Records for processing below:

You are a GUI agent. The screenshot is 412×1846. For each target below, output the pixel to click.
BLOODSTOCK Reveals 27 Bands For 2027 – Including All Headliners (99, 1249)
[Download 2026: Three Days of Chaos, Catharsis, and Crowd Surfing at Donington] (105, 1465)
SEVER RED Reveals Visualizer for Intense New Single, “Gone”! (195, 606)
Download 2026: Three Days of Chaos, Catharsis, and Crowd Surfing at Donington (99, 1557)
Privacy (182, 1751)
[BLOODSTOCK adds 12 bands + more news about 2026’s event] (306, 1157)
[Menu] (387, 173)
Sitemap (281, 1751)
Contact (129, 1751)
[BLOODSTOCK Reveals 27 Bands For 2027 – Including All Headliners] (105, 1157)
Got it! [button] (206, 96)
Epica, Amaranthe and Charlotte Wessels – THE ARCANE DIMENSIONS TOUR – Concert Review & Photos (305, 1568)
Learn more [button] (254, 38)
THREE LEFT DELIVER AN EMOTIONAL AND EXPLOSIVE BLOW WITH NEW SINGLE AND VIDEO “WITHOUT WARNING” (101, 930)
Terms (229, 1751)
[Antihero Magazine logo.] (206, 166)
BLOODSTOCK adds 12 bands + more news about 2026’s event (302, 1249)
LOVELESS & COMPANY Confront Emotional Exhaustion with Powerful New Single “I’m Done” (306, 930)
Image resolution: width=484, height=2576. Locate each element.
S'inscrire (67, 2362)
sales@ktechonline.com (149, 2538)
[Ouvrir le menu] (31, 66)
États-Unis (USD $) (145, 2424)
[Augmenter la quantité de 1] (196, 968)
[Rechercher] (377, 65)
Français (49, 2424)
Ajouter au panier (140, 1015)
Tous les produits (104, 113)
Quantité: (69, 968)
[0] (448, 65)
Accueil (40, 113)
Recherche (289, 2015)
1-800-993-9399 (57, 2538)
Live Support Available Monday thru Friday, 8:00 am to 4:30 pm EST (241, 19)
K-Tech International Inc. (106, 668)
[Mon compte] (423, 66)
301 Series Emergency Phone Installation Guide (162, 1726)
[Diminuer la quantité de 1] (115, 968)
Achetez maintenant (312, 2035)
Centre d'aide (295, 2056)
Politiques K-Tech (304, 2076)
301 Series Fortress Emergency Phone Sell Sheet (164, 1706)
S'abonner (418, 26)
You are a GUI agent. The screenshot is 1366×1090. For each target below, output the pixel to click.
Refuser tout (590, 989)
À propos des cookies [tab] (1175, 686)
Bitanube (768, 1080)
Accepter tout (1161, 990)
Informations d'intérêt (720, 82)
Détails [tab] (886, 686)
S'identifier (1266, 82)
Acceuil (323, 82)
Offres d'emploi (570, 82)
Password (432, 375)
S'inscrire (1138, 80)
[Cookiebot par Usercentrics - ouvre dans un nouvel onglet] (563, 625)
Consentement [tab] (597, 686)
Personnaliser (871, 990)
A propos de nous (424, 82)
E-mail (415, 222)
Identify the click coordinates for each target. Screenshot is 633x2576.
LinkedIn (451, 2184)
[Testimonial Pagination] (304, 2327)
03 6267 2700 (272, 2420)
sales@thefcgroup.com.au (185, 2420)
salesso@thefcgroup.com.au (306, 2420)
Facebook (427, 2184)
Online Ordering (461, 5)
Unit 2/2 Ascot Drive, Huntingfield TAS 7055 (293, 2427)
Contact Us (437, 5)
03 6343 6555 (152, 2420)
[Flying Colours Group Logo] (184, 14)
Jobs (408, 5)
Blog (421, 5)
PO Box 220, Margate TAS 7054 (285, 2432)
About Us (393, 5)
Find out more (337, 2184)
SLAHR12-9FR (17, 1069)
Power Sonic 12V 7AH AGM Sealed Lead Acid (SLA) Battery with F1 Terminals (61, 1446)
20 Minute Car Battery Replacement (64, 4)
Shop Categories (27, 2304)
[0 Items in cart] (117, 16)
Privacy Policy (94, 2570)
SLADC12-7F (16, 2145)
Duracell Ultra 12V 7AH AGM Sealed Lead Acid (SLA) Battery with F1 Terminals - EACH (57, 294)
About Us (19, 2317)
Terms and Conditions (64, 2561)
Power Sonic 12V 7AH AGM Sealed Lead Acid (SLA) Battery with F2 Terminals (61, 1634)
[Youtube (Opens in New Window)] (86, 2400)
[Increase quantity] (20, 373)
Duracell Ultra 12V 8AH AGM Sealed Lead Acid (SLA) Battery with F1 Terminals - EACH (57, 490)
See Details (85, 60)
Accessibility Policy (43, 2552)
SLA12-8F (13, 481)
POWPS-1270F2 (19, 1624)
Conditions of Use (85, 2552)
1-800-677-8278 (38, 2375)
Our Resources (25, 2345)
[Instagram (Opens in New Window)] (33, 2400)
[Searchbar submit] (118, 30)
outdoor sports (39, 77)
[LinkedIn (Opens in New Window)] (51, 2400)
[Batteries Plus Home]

End of Records for processing.

The problem - Among the lines above, find those containing the word "Sonic" and copy each.

Answer below -
Power Sonic 12V 7AH AGM Sealed Lead Acid (SLA) Battery with F1 Terminals (61, 1446)
Power Sonic 12V 7AH AGM Sealed Lead Acid (SLA) Battery with F2 Terminals (61, 1634)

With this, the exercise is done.